As a decolonial public imagery, a basket of mangoes also offers an anti-hunger challenge to us. With the rise of the cost of living, with at least 4 million children in the UK (where I presently live) being pushed into hunger and poverty, we are called to recognise that poverty exists right in our boroughs, we are called to seek an accountability of those who are making political policies and ensure that food justice is administered and hunger is addressed.

The famine of hearing God’s word is already in our midst. With the growing injustices around us, with the gap between the rich and poor ever widening, and with racial, gender, caste discriminations going unabated, there has been a famine of recognizing God’s justice as the gospel of Jesus Christ within the church today. It is very unfortunate that today the vision of a basket of summer fruits is being preached and interpreted as a gospel of prosperity—with no sensitivity to the rising injustices in the world around us. This vision of Amos is a wakeup call for the Christian church, and all people, not to succumb to interpretations of abundance, prosperity, blessing and auspiciousness.

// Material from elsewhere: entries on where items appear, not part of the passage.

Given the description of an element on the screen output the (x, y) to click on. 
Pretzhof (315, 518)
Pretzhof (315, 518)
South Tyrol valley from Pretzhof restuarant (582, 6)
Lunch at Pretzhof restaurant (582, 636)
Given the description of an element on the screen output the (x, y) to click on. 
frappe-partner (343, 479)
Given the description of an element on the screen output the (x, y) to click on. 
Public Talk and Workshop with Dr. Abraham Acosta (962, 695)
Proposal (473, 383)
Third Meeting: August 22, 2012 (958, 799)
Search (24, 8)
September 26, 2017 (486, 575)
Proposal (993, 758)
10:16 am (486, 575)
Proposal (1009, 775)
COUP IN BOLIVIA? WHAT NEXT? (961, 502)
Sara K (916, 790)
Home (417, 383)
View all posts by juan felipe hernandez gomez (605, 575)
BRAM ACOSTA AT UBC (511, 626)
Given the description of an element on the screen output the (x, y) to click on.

Rather, we must stand up for the values of Jesus Christ by contesting the oppressive systems and structures around us and strive towards a just world.

2 thoughts on “Turning a Prosperous Image Upside Down

  1. This gives me goose bumps of wonderful insight….helping me focus afresh on this prophet and the power of the image God provided Amos, asking me to consider its practical application today.Thank you.

  2. Amazing interpretation. The next time I see or eat any fruit it reminds me of the injustice around me. If the society continues not to take heed of Gods voice the it is deemed to fail. We are witnessing the snippets of it and it will not be long to reach the pinnacle unless we turn and tune our ears to Gods voice. Thank you anna for this blog. It is truly eye opening.